#### EXERCISE DIRECTIONS:
Keeping every line intact, repeat the data word for word.

== == ==

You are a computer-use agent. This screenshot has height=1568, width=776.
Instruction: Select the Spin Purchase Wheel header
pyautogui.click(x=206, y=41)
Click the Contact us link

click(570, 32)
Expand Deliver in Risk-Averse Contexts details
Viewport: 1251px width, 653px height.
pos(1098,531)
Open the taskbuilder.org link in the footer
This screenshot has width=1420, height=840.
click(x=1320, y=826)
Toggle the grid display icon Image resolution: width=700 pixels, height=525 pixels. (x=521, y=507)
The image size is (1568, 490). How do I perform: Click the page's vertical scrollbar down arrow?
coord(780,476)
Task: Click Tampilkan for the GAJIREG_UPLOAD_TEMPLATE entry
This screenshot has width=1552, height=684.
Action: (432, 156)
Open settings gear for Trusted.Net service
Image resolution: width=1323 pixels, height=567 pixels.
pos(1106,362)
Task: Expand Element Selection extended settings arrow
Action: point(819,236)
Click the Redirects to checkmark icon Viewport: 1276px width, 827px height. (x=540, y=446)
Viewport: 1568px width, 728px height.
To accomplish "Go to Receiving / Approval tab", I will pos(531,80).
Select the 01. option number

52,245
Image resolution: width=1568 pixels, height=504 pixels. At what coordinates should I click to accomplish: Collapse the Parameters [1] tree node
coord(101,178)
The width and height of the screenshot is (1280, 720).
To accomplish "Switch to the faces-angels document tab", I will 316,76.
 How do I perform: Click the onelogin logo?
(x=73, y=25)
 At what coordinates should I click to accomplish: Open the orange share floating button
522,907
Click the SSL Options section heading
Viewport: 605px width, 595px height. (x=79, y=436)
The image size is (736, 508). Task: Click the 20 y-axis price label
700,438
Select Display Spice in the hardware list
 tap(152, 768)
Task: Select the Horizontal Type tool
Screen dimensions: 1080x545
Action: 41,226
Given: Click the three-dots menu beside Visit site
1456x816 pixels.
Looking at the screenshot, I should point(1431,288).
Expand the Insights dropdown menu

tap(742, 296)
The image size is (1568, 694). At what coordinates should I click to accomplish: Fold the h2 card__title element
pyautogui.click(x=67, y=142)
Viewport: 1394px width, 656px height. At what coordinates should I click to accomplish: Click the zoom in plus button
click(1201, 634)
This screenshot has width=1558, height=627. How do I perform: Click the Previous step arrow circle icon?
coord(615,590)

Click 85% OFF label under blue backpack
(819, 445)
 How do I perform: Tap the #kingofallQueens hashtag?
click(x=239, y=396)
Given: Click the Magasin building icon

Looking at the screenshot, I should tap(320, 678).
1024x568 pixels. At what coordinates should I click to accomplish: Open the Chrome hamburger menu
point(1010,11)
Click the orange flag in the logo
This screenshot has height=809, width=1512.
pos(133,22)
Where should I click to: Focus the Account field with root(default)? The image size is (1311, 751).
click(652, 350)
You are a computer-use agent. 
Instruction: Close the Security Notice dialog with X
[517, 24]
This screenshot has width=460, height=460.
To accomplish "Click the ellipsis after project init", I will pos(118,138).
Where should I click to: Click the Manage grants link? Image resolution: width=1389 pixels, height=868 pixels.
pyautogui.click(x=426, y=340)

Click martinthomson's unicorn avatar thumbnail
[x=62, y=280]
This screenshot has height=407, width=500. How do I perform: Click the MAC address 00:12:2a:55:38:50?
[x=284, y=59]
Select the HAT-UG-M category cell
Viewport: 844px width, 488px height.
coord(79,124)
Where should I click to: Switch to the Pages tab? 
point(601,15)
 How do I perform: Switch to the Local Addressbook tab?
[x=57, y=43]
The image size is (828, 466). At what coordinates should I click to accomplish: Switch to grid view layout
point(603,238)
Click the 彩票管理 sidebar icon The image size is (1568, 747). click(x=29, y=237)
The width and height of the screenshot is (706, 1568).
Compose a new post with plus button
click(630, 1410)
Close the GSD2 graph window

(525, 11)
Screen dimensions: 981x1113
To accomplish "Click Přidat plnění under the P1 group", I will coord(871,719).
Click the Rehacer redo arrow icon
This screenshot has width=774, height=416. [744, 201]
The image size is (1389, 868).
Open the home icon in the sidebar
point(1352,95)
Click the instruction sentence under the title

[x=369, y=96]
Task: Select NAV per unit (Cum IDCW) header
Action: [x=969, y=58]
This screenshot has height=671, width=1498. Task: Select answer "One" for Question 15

== == ==

#### OUTPUT BELOW:
You are a computer-use agent. This screenshot has height=1568, width=776.
Instruction: Select the Spin Purchase Wheel header
pyautogui.click(x=206, y=41)
Click the Contact us link

click(570, 32)
Expand Deliver in Risk-Averse Contexts details
Viewport: 1251px width, 653px height.
pos(1098,531)
Open the taskbuilder.org link in the footer
This screenshot has width=1420, height=840.
click(x=1320, y=826)
Toggle the grid display icon Image resolution: width=700 pixels, height=525 pixels. (x=521, y=507)
The image size is (1568, 490). How do I perform: Click the page's vertical scrollbar down arrow?
coord(780,476)
Task: Click Tampilkan for the GAJIREG_UPLOAD_TEMPLATE entry
This screenshot has width=1552, height=684.
Action: (432, 156)
Open settings gear for Trusted.Net service
Image resolution: width=1323 pixels, height=567 pixels.
pos(1106,362)
Task: Expand Element Selection extended settings arrow
Action: point(819,236)
Click the Redirects to checkmark icon Viewport: 1276px width, 827px height. (x=540, y=446)
Viewport: 1568px width, 728px height.
To accomplish "Go to Receiving / Approval tab", I will pos(531,80).
Select the 01. option number

52,245
Image resolution: width=1568 pixels, height=504 pixels. At what coordinates should I click to accomplish: Collapse the Parameters [1] tree node
coord(101,178)
The width and height of the screenshot is (1280, 720).
To accomplish "Switch to the faces-angels document tab", I will 316,76.
 How do I perform: Click the onelogin logo?
(x=73, y=25)
 At what coordinates should I click to accomplish: Open the orange share floating button
522,907
Click the SSL Options section heading
Viewport: 605px width, 595px height. (x=79, y=436)
The image size is (736, 508). Task: Click the 20 y-axis price label
700,438
Select Display Spice in the hardware list
 tap(152, 768)
Task: Select the Horizontal Type tool
Screen dimensions: 1080x545
Action: 41,226
Given: Click the three-dots menu beside Visit site
1456x816 pixels.
Looking at the screenshot, I should point(1431,288).
Expand the Insights dropdown menu

tap(742, 296)
The image size is (1568, 694). At what coordinates should I click to accomplish: Fold the h2 card__title element
pyautogui.click(x=67, y=142)
Viewport: 1394px width, 656px height. At what coordinates should I click to accomplish: Click the zoom in plus button
click(1201, 634)
This screenshot has width=1558, height=627. How do I perform: Click the Previous step arrow circle icon?
coord(615,590)

Click 85% OFF label under blue backpack
(819, 445)
 How do I perform: Tap the #kingofallQueens hashtag?
click(x=239, y=396)
Given: Click the Magasin building icon

Looking at the screenshot, I should tap(320, 678).
1024x568 pixels. At what coordinates should I click to accomplish: Open the Chrome hamburger menu
point(1010,11)
Click the orange flag in the logo
This screenshot has height=809, width=1512.
pos(133,22)
Where should I click to: Focus the Account field with root(default)? The image size is (1311, 751).
click(652, 350)
You are a computer-use agent. 
Instruction: Close the Security Notice dialog with X
[517, 24]
This screenshot has width=460, height=460.
To accomplish "Click the ellipsis after project init", I will pos(118,138).
Where should I click to: Click the Manage grants link? Image resolution: width=1389 pixels, height=868 pixels.
pyautogui.click(x=426, y=340)

Click martinthomson's unicorn avatar thumbnail
[x=62, y=280]
This screenshot has height=407, width=500. How do I perform: Click the MAC address 00:12:2a:55:38:50?
[x=284, y=59]
Select the HAT-UG-M category cell
Viewport: 844px width, 488px height.
coord(79,124)
Where should I click to: Switch to the Pages tab? 
point(601,15)
 How do I perform: Switch to the Local Addressbook tab?
[x=57, y=43]
The image size is (828, 466). At what coordinates should I click to accomplish: Switch to grid view layout
point(603,238)
Click the 彩票管理 sidebar icon The image size is (1568, 747). click(x=29, y=237)
The width and height of the screenshot is (706, 1568).
Compose a new post with plus button
click(630, 1410)
Close the GSD2 graph window

(525, 11)
Screen dimensions: 981x1113
To accomplish "Click Přidat plnění under the P1 group", I will coord(871,719).
Click the Rehacer redo arrow icon
This screenshot has width=774, height=416. [744, 201]
The image size is (1389, 868).
Open the home icon in the sidebar
point(1352,95)
Click the instruction sentence under the title

[x=369, y=96]
Task: Select NAV per unit (Cum IDCW) header
Action: [x=969, y=58]
This screenshot has height=671, width=1498. Task: Select answer "One" for Question 15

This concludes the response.